Although it is not that visible, on his blazer pocket he has a gold-colour badge; prior to WWII, armed forces insignia tended to be made of metal, rather than embroidered patches as are in use now. At this scale, the badge is representative only, but is made to look like the badge of a Province of New Brunswick, Canada battalion that fought in Flanders in WWI.

All that is left now is to finish the landscaping, and add in a few small details. I also made a very battered, worn, torn and stained knapsack, which will hang in the dugout; it was too damaged for the soldier to take back home....

Do check in on the Charminis blog; Marilyn will likely post photos of the dugout as it is now.

Sunday, 24 March 2019

Well, We Are Further Ahead....

Although we didn't get our project completely finished today, we are well on the way to being done. The landscaping is forging ahead, the small pieces are ready to be placed, and the veteran is nearly ready to go.We have added a dead sapling to our setting to add some height.

We are getting together again on Wednesday, to plant the poppies. I hope to get our gentleman done for that date. We did meet with our historical advisor today, and have some more information for how to  make this project a distinctly local one. Our hope is to display it at a number of different venues, and then ultimately to donate it to a local group.

We are already thinking of our next project....

Saturday, 23 March 2019

Rusty Barbed Wire!

"Nuff said! The pen is for size purposes. The wire is made from ancient beading wire or something, the spool it was on has lost its labels.

How to make it? Well, twist two pieces of fine wire together first of all. Then fold another piece of fine wire in half, and start wrapping it around the first piece of wire and cutting it off. Do this until you can do it with your eyes closed, every quarter inch or so. Go into town to buy super glue gel, because the bottle you had was borrowed and the borrower tossed it as it appeared to be dry, but neglected to inform you thereof ;o) Now drop a drop of glue gel on each little knot, dust with cinnamon, and go eat lunch and allow it to dry thoroughly.

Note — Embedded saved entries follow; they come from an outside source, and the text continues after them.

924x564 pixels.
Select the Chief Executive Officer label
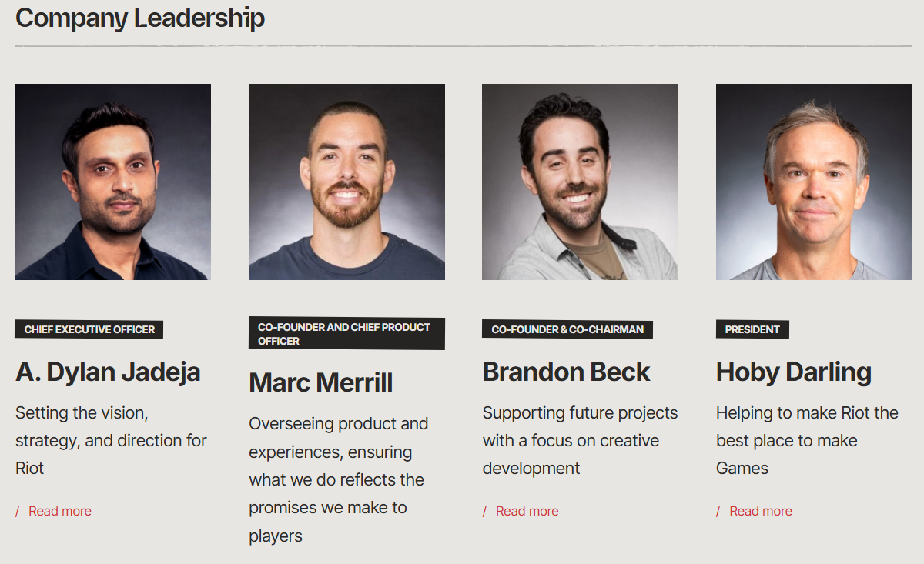coord(89,329)
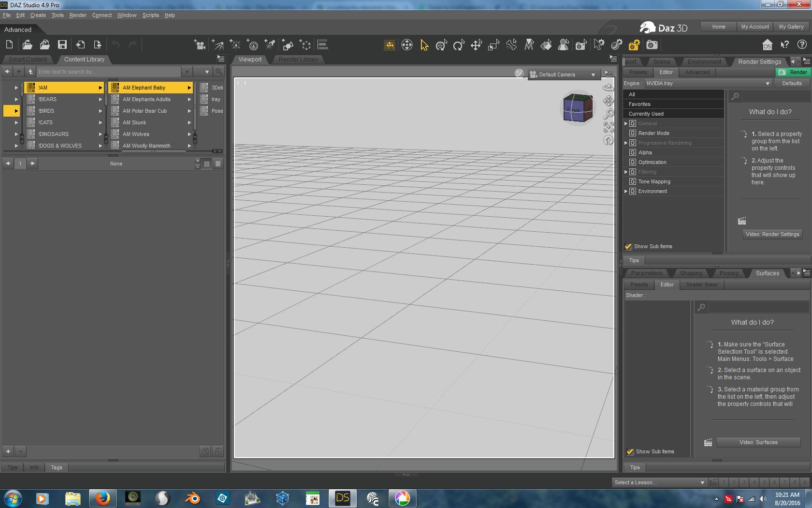Switch to the Smart Content tab
Screen dimensions: 812x508
28,60
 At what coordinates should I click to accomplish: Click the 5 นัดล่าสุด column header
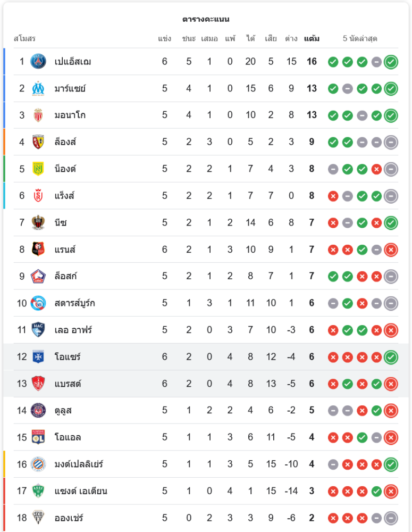pyautogui.click(x=360, y=39)
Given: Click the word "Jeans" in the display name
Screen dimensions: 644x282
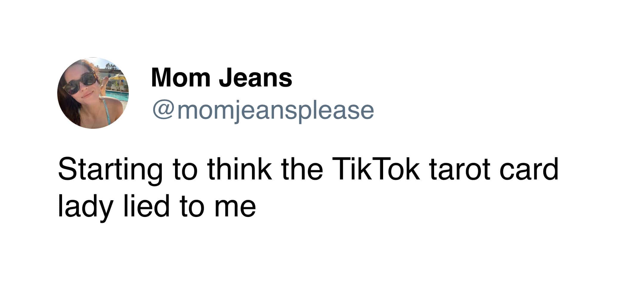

Separate the little bits of wire you wrapped around, and trim to size. Dab bits of terra cotta paint here and there to simulate rust. Miniature barbed wire ready to go into the Remembrance Day project. We are working on finishing the landscaping tomorrow, but my veteran will have to wait another day or two for his blazer to be finished.

Friday, 22 March 2019

Our Scale Veteran Is Getting Dressed

We are using a donated china figure to populate our Remembrance Day Project, and I get to dress him up for the job

He is wearing real wool flannel pants, made from a sample of men's wear fabric, and now has leather shoes, which allow him to stand up on his own, no stand needed. I am currently making his blazer; sewing in miniature is time-consuming, as I do whatever I can on the sewing machine.

I am using some wonderful navy blue Pima cotton, which looks and feels like real wool with the iron-on backing. The jacket is lined to avoid bulk; the rectangular thing is a standard Lego block for size comparison.

Jacket and lining sewn together. At this point, I have to do all the details like pockets and buttons and faux buttonholes, as once it is on him I can't manipulate this tiny garment.

Large pockets in place, the sleeves ready to attach once the shoulders are sewn. I still have to make the breast pocket, but need to go get fusible double-sided interfacing, as I appear to be out. My least favourite part is the collar; it goes on under the jacket and has to be hand-sewn in place. Also in the photo, his cane which will get a Fimo head, and a WWI British canteen, which still needs to be dirtied up. It is covered with a single check from a sample of khaki men's suiting fabric. The stopper for the canteen is a cardboard rivet thingy, filled with Crayola Model Magic, and a bit of jewelry chain holds it on the canteen. The stopper will be painted black tomorrow.

Friday, 15 March 2019

Friday's Accomplishments

Today was dedicated to working on some of the items needed for our group Remembrance Day project, so we can make up for our missed meetings, hopefully this coming Wednesday. That means I have a few days to work down my list.

The first thing today was to paint and age the chair, abandoned in the dug-out at the end of the war.

A dark green colour seemed like a good choice; the interior of the dug-out is fairly dark, with a lot of grays and browns, and hopefully this worn green farmhouse chair will add a small pop of colour. The chair was made by Louise, and I was given the finishing and aging - two things I really enjoy doing.

The next thing was to put some foliage on all those poppies that are going to be planted on the top of the dug-out. I had already made up about a hundred blooming poppies, along with some just opening buds and some closed buds. Wild poppies have very little foliage, and what they have is kind of ferny, for lack of a better word. I used a fern spray punch, then cut that up to be small enough for the poppies. And as poppies have long, thin bare stems below their blossoms, the foliage is down fairly low along the stems.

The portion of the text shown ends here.